Research showed although seven out of 10 worry about climate change effects, 86 per cent felt being outdoors had a positive effect on their mental health.

The Woodland Trust launched its ‘Plant More Trees’ campaign, aiming to plant 50 million more trees UK-wide by 2030.

Woodland Trust chief executive Dr Darren Moorcroft said: "Young people are experiencing an epidemic of climate anxiety and are increasingly worried about the health of the planet. This new data shows that climate change is jeopardising more than just the environment, with people’s mental well-being and future life plans also affected."

The Government's current goal is to increase tree coverage to 16.5 per cent by 2050. Friends of the Earth said this is "inadequately low", and argued double the current figure would be more reasonable.


Mike Childs, head of science, policy and research at Friends of the Earth, said: "The Government should be aiming to double tree cover in England by 2050 to ensure that people, no matter where they live or what their income, can experience the mental and physical health benefits that trees bring.

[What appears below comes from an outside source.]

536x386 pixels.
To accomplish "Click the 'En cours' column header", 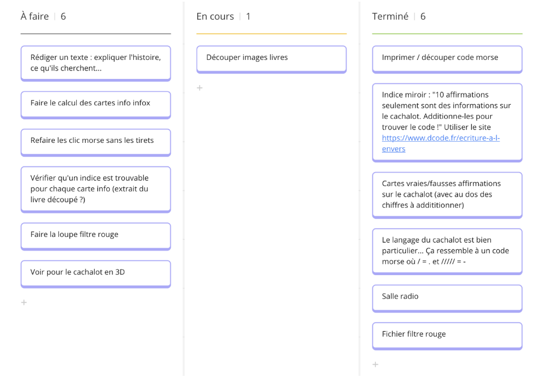I will [x=215, y=17].
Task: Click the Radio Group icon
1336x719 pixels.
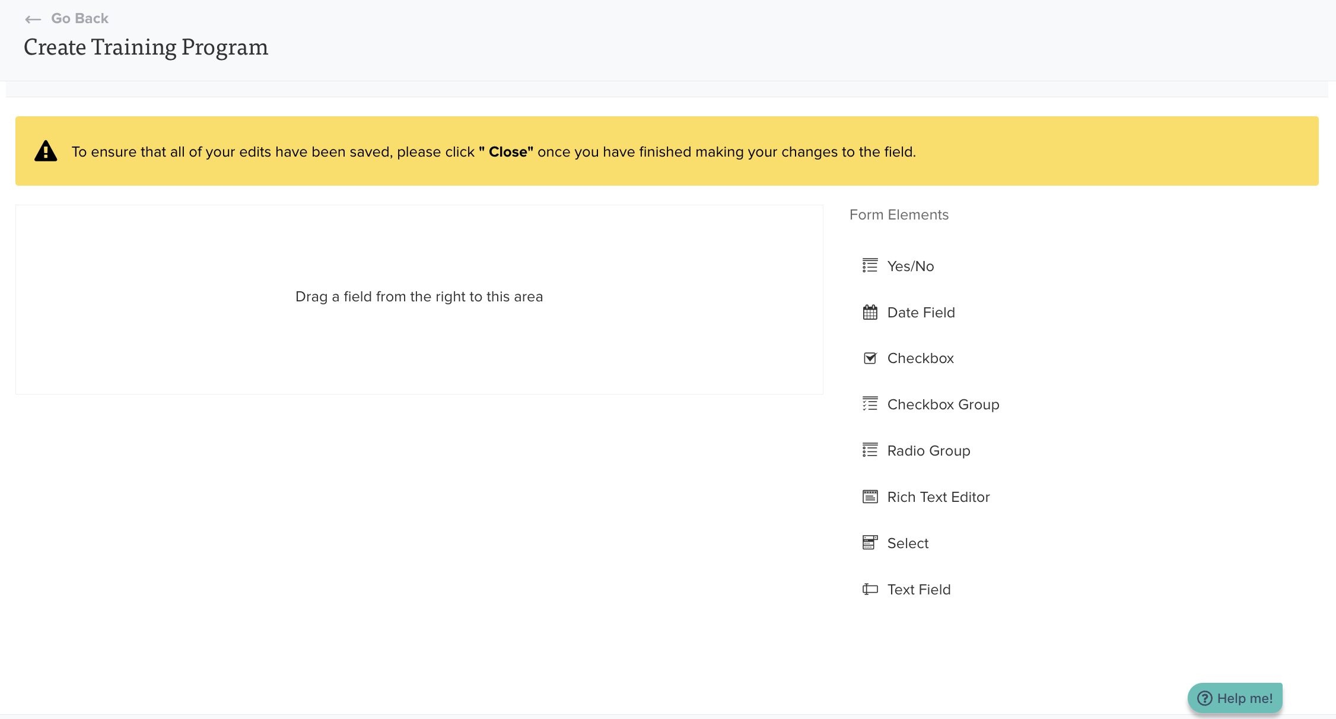Action: 870,450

"Current targets for tree planting are woefully inadequate and overlook the devastating impact that timber and wood imports from countries such as Brazil, China and Russia wreak on nature globally.

"We need many more trees for farming, urban cooling and absorbing harmful carbon emissions. The Government must get behind a far more ambitious plan to boost tree numbers and adopt this as an official target."

The Department for Environment Food and Rural Affairs said the Government is committed to trebling average tree planting rates, boosting the number of trees close to where people live and in nature-deprived parts of the country.